> _TASK BRIEF_: From the line below that contains "Alojamientos recomendados (72, 1202)" to the line that contains "FAQ (166, 991)", repeat every line exactly, both ends included, and nothing else.

[Data excerpts]
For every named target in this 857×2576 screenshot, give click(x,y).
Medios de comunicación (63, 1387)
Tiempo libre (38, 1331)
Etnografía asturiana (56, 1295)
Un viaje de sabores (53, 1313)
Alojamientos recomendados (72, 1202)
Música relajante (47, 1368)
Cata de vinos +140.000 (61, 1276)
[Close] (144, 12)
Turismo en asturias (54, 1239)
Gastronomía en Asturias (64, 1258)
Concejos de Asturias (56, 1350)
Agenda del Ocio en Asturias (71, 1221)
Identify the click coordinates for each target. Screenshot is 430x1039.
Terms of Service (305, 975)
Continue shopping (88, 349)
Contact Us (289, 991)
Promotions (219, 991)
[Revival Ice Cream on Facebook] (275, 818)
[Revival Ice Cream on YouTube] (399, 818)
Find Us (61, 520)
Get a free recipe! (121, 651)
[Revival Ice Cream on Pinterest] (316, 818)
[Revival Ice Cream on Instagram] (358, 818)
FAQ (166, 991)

...

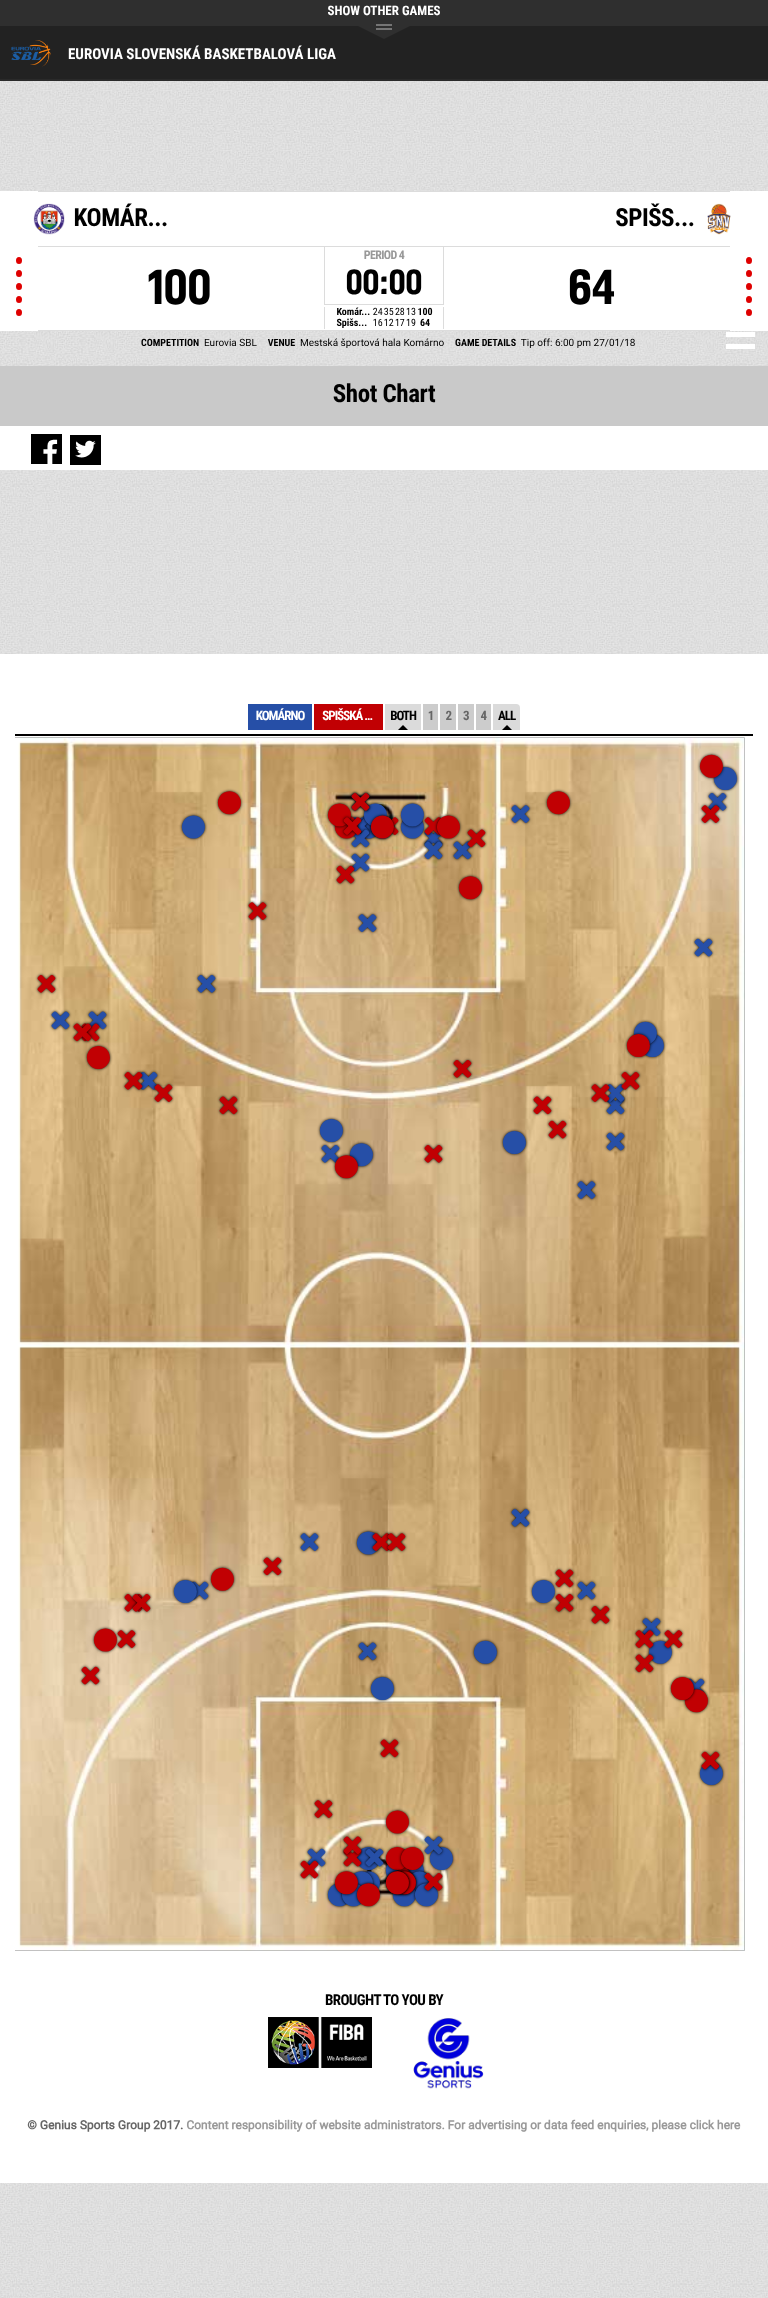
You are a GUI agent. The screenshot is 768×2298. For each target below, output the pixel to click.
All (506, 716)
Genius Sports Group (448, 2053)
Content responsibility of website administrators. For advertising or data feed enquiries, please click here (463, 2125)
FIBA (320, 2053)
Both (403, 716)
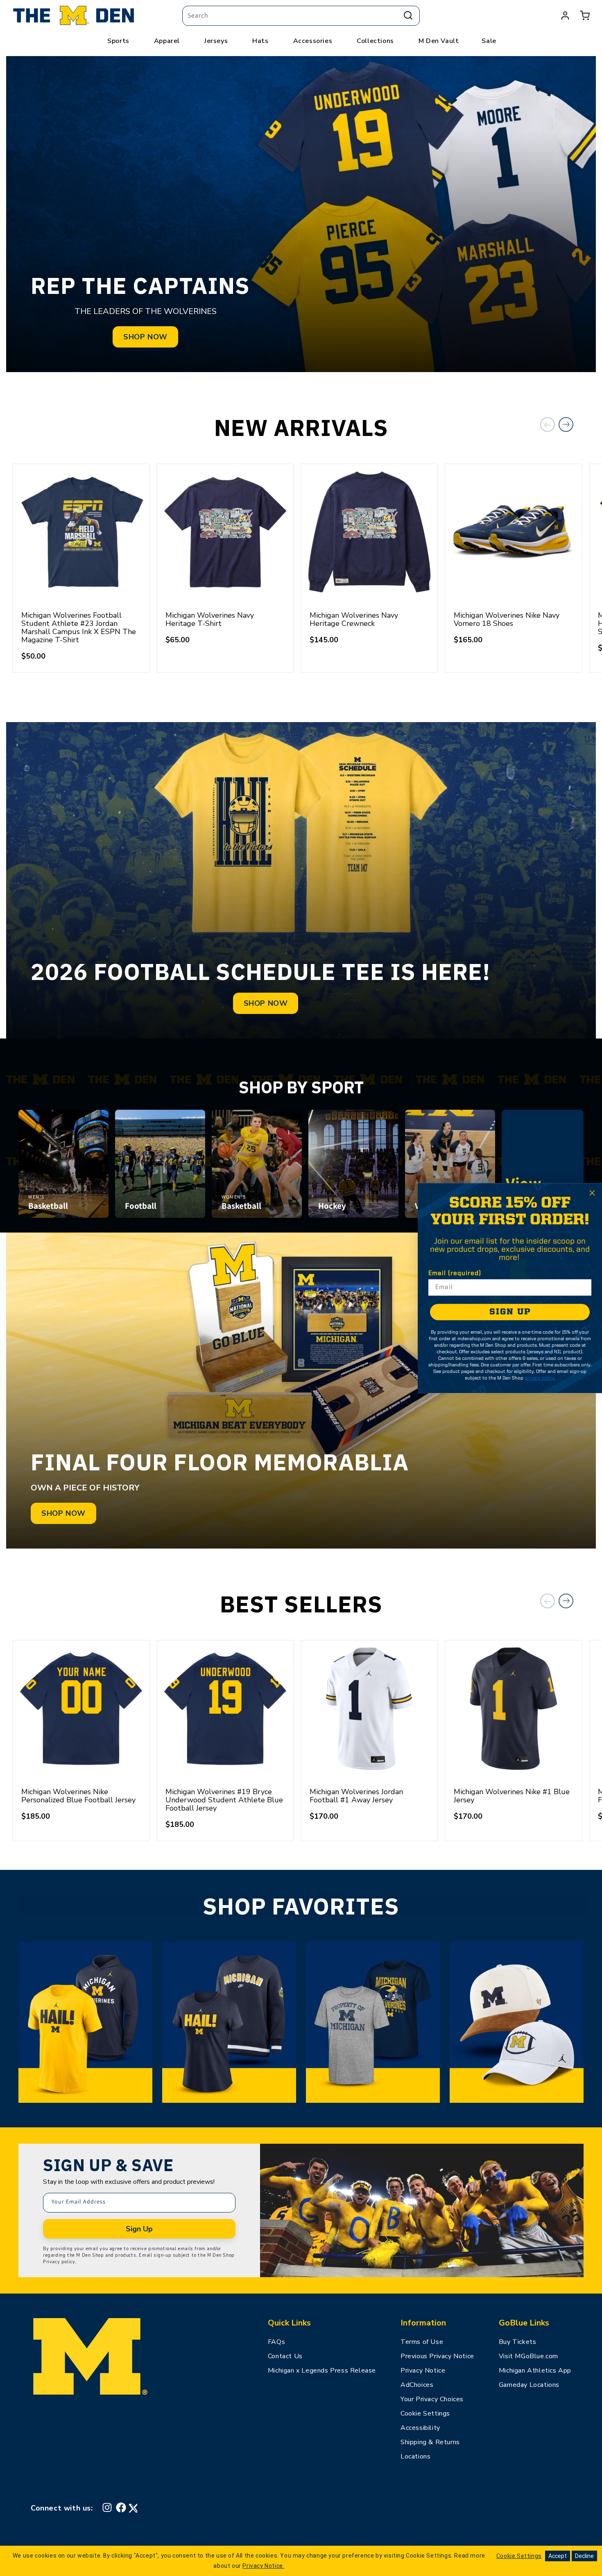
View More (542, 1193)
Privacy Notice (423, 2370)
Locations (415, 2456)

> _WRITTEN ANSWER_:
Alojamientos recomendados (72, 1202)
Música relajante (47, 1368)
Cata de vinos +140.000 (61, 1276)
[Close] (144, 12)
Turismo en asturias (54, 1239)
Gastronomía en Asturias (64, 1258)
Concejos de Asturias (56, 1350)
Agenda del Ocio en Asturias (71, 1221)
Identify the click coordinates for each target. Screenshot is 430x1039.
Terms of Service (305, 975)
Continue shopping (88, 349)
Contact Us (289, 991)
Promotions (219, 991)
[Revival Ice Cream on Facebook] (275, 818)
[Revival Ice Cream on YouTube] (399, 818)
Find Us (61, 520)
Get a free recipe! (121, 651)
[Revival Ice Cream on Pinterest] (316, 818)
[Revival Ice Cream on Instagram] (358, 818)
FAQ (166, 991)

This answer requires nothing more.